==== LISTED RECORDS
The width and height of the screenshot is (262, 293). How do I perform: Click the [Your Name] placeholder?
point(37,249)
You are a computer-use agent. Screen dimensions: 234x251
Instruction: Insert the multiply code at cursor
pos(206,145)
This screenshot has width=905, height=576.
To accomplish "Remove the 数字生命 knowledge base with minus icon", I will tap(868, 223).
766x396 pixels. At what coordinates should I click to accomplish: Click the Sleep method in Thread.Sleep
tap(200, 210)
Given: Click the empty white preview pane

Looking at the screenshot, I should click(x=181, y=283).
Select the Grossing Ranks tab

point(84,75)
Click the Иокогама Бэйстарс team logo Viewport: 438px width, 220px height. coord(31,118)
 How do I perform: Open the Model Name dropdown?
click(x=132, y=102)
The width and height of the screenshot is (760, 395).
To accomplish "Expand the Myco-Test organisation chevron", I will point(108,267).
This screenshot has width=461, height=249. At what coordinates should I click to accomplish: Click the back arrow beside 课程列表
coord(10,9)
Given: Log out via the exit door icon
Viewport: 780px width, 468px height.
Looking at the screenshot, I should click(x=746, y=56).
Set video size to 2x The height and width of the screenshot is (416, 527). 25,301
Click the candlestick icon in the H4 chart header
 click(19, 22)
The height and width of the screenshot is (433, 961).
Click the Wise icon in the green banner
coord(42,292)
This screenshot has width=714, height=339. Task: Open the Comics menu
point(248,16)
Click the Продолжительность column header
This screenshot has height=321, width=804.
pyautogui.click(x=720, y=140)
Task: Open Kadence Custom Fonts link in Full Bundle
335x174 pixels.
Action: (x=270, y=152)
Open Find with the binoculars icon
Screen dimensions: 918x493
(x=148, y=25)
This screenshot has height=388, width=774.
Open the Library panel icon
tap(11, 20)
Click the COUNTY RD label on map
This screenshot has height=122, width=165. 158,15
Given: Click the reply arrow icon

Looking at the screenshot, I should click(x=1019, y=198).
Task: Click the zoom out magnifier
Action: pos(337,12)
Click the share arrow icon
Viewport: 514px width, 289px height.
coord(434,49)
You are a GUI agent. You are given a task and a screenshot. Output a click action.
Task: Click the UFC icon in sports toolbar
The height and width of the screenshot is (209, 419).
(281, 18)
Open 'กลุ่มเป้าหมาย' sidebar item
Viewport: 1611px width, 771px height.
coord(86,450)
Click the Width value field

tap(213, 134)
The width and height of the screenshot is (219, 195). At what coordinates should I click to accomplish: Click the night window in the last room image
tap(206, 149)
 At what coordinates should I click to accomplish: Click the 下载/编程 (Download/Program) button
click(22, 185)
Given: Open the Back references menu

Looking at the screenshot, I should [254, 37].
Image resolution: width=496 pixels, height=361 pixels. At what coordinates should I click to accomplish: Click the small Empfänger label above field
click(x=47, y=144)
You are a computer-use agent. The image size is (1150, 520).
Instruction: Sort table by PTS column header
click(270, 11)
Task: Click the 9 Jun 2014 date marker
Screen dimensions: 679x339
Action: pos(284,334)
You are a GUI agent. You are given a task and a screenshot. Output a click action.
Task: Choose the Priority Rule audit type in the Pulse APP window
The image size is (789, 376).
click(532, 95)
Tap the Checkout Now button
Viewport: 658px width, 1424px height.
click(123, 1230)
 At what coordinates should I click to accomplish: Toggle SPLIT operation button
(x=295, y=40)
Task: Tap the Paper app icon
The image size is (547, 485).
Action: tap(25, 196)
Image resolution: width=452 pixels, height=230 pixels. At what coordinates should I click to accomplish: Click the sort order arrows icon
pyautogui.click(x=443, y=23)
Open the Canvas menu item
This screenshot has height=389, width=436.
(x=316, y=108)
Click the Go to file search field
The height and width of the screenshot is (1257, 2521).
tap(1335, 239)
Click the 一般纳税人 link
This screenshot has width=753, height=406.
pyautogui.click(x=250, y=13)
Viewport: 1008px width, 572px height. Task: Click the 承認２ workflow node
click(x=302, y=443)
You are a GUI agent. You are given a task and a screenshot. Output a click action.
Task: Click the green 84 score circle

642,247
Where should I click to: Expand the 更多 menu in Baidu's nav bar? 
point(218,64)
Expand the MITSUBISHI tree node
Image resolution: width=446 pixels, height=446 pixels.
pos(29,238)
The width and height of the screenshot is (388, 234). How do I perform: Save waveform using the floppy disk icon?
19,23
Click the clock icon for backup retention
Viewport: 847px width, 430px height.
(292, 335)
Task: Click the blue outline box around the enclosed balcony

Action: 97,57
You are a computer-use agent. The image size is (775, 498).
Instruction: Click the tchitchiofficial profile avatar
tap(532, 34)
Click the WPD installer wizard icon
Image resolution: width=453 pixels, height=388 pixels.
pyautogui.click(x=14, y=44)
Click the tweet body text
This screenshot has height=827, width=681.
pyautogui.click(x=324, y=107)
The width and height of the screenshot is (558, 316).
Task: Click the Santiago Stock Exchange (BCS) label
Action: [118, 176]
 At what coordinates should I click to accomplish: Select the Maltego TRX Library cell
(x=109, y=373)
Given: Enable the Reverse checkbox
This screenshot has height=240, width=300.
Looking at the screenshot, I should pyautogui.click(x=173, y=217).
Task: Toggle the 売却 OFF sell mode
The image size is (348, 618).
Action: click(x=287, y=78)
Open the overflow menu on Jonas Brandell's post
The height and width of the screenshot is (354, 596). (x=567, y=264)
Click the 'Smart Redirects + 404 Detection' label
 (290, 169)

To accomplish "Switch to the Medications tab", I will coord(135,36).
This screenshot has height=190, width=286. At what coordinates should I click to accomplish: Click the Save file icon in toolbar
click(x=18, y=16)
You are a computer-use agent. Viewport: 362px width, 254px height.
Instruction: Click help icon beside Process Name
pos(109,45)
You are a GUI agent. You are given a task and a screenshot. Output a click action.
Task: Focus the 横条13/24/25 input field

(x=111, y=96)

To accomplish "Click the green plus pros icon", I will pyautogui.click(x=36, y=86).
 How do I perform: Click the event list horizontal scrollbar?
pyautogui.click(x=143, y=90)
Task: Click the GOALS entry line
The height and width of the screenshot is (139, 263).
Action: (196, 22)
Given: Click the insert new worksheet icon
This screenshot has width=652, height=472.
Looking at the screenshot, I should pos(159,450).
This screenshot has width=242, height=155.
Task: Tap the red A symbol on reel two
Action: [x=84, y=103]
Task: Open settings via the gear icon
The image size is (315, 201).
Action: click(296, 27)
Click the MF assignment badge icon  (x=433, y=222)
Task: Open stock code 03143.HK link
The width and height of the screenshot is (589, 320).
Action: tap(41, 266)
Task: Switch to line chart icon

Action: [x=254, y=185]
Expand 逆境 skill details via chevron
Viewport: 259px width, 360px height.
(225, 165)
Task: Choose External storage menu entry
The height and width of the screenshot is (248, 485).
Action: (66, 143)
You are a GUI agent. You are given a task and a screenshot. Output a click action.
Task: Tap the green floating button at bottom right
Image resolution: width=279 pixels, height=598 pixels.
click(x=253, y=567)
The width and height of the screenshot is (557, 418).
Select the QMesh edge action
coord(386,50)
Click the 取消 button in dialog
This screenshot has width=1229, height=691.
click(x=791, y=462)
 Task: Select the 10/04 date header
========
__TASK STATEMENT__
The entries above hold a line with "You are a computer-use agent. The image size is (1150, 520)." and a later line with "You are a computer-use agent. The image size is (775, 498).". Write out exactly those lines and all lines between, nothing more.

__ANSWER TO THE EXERCISE__
You are a computer-use agent. The image size is (1150, 520).
Instruction: Sort table by PTS column header
click(270, 11)
Task: Click the 9 Jun 2014 date marker
Screen dimensions: 679x339
Action: pos(284,334)
You are a GUI agent. You are given a task and a screenshot. Output a click action.
Task: Choose the Priority Rule audit type in the Pulse APP window
The image size is (789, 376).
click(532, 95)
Tap the Checkout Now button
Viewport: 658px width, 1424px height.
click(123, 1230)
 At what coordinates should I click to accomplish: Toggle SPLIT operation button
(x=295, y=40)
Task: Tap the Paper app icon
The image size is (547, 485).
Action: tap(25, 196)
Image resolution: width=452 pixels, height=230 pixels. At what coordinates should I click to accomplish: Click the sort order arrows icon
pyautogui.click(x=443, y=23)
Open the Canvas menu item
This screenshot has height=389, width=436.
(x=316, y=108)
Click the Go to file search field
The height and width of the screenshot is (1257, 2521).
tap(1335, 239)
Click the 一般纳税人 link
This screenshot has width=753, height=406.
pyautogui.click(x=250, y=13)
Viewport: 1008px width, 572px height. Task: Click the 承認２ workflow node
click(x=302, y=443)
You are a GUI agent. You are given a task and a screenshot. Output a click action.
Task: Click the green 84 score circle

642,247
Where should I click to: Expand the 更多 menu in Baidu's nav bar? 
point(218,64)
Expand the MITSUBISHI tree node
Image resolution: width=446 pixels, height=446 pixels.
pos(29,238)
The width and height of the screenshot is (388, 234). How do I perform: Save waveform using the floppy disk icon?
19,23
Click the clock icon for backup retention
Viewport: 847px width, 430px height.
(292, 335)
Task: Click the blue outline box around the enclosed balcony

Action: 97,57
You are a computer-use agent. The image size is (775, 498).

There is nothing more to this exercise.